Le cas Burgalat

"Un disque sert à dire ce que l'on éprouve sans être imprécateur, accusateur ou narquois." © DR
Philippe Cornet
Philippe Cornet Journaliste musique

Le nouveau Bertrand Burgalat, Les choses qu’on ne peut dire à personne, est une réflexion mélancolique face aux échéances. Où la chanson sert aussi de puzzle philo à nos vies terriennes.

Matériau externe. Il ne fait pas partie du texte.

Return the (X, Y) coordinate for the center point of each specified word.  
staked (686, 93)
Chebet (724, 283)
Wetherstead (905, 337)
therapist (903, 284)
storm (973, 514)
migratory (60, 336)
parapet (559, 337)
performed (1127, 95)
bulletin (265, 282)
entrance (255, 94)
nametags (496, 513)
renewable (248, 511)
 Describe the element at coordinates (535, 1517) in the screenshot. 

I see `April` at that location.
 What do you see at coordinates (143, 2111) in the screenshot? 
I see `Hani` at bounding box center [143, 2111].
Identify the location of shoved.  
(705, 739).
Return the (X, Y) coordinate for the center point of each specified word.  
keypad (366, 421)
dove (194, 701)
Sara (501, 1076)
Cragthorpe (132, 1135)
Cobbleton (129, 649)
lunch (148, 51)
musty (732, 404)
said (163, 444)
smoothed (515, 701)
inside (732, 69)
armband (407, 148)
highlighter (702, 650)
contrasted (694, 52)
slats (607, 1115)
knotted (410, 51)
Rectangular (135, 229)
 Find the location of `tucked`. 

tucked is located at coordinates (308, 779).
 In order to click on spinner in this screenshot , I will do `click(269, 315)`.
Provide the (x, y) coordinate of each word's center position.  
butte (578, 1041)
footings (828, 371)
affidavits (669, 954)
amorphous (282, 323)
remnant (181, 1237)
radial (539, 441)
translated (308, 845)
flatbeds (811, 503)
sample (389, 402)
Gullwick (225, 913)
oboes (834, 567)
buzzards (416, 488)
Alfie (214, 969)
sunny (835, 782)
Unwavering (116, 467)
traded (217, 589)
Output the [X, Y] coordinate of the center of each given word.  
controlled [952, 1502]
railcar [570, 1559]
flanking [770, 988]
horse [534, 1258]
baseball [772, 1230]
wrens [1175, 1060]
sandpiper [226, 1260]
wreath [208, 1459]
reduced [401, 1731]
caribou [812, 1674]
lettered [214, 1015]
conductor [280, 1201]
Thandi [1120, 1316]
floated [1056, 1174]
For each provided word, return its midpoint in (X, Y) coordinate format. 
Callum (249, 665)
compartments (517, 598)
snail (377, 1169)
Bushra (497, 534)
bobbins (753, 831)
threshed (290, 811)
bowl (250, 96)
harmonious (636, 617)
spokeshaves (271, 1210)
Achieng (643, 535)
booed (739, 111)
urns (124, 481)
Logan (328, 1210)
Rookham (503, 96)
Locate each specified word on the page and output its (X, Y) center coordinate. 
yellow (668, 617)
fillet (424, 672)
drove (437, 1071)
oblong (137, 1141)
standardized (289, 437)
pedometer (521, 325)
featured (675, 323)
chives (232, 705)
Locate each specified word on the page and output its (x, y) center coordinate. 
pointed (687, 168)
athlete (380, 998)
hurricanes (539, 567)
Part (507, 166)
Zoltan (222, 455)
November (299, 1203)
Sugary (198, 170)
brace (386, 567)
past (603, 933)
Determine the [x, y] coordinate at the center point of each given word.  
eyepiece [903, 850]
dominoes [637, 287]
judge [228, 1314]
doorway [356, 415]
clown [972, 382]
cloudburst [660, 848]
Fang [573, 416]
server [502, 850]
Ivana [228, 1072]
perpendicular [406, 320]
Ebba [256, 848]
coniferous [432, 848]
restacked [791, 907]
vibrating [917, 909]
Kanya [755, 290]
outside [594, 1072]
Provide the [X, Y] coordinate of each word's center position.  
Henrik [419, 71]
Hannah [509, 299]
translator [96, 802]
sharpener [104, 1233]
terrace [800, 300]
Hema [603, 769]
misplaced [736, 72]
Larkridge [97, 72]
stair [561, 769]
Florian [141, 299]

Costume bleu électrique -« un cadeau de ma femme« – lunettes larges, sourire peu économe, Bertrand Burgalat aura 54 ans le 19 juillet. On le croise depuis un bout de temps avec le même constat: quelles que soient les sensations évoquées par sa musique depuis le premier album perso en 1999 (The Genius of Bertrand Burgalat), ce fils de haut fonctionnaire est un conversationniste remarquable. Courtois et éduqué, comme si ce profil établi sans ironie aidait à crypter une démarche musicale hybride, composite, voire trouble. Démarche qui l’a entre autres vu signer, à la tête de son label indépendant parisien Tricatel, le loustic Michel Houellebecq et l’accompagner dans une épique tournée n’oubliant pas les troisièmes mi-temps borgnes, et produire pour d’autres des disques sans cesse atypiques. Un vendredi bruxellois, on commence par la question de la mélancolie: « Auparavant, j’ai sans doute fait des disques beaucoup plus noirs mais enrobés dans quelque chose de plus solaire, et je trouve ce malentendu intéressant parce qu’un disque doit fonctionner sans mode d’emploi unilatéral. Chacun peut l’appréhender de façon très différente. » D’autant qu’ici, les textes de Burgalat -3 sur 19- rejoignent l’écriture d’auteurs invités, comme la jeune et douée Blandine Rinkel, dans un flirt prolongé avec la fin des certitudes. « Je crois qu’un disque doit justement permettre de dire ce qui ne l’est pas autrement, d’où le titre, Les choses qu’on ne peut dire à personne. Un disque sert à dire ce que l’on éprouve sans être imprécateur, accusateur ou narquois. »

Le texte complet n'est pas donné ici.